Work required:
Exactly as they appear, copy the lines from the start of the entries below to the line containing "Gallery (561, 53)", both ends included.

Items listed in a dataset
■ ■ ■ ■ ■

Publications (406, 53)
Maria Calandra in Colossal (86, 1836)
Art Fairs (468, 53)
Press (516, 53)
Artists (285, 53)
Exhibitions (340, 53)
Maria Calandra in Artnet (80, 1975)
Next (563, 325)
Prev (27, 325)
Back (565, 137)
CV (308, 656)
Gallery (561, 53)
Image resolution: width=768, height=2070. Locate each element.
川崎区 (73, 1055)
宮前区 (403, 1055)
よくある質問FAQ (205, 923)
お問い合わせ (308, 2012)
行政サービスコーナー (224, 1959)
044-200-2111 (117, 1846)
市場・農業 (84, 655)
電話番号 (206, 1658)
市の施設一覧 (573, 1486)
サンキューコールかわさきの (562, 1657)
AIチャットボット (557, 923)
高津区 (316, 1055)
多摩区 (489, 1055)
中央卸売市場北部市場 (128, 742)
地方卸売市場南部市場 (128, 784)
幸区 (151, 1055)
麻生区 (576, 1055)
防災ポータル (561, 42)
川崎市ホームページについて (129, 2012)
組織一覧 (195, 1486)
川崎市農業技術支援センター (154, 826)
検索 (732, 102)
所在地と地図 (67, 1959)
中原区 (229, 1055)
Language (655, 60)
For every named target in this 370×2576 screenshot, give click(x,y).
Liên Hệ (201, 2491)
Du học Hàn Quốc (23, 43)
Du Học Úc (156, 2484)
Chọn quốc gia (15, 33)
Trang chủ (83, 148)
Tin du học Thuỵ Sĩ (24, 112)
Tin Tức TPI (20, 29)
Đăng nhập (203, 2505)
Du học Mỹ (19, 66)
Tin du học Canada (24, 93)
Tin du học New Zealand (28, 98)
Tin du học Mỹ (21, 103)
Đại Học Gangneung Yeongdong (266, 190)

■ ■ ■ ■ ■

Answer to this task:
Publications (406, 53)
Maria Calandra in Colossal (86, 1836)
Art Fairs (468, 53)
Press (516, 53)
Artists (285, 53)
Exhibitions (340, 53)
Maria Calandra in Artnet (80, 1975)
Next (563, 325)
Prev (27, 325)
Back (565, 137)
CV (308, 656)
Gallery (561, 53)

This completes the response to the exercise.